Mon regard se perd un instant sur le miroir de l’entrée, juste de quoi resserrer la petite pince dorée qui retient les quelques mèches rebelles qui tombent sur mes yeux. Le visage dégagé, mes traits me semblent encore plus tirés qu’au lever. Pourtant, j’imite le sourire de circonstance que je vais servir toute la journée à toute une légion d’inconnus pour la nouvelle prise de poste d’aide-soignante au « Manoir Marguerite », l’EHPAD un peu particulier, tenue par une femme tout aussi singulière que je suis pressée de rencontrer.

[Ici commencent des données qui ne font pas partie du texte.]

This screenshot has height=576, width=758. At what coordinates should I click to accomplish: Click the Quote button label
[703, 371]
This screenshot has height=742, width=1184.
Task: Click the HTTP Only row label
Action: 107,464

Un deuxième coup retentit, je bondis à la fenêtre et cherche à travers les tilleuls plantés en ligne de chaque côté de la route, cette voiture impatiente, pour être certaine que ce soit ma future collègue Nathalie, cinquante-trois ans, mère de quatre enfants, blonde aux lunettes rondes rouge vif, comme l’indiquait son profil sur cette plateforme de covoiturage. Une femme descend d’une citadine bleue électrique visiblement agacée d’être en double fil et jette un oeil au bâti. C’est bien elle, le sourire en moins par rapport à la photo.

Je quitte l’appartement comme une furie, oubliant Alex et mes rêveries sur le paillasson puis, claque la porte au regret de garder la poignée dans la main en guise de châtiment. Pas ce matin. Une femme plutôt distinguée et lèvre pincée vêtue d’un tailleur beige quitte l’ascenseur et me laisse le champ libre, j’en profite et glisse mon corps et mon sac à dos in extremis avant la fermeture automatique. Je suis seule et mon coeur se met à battre plus fort qu’à son accoutumé, vers cette nouvelle vie qui se profile, dans cette jungle inconnue et cet océan d’incertitudes qui me submerge sous cette confiance affichée.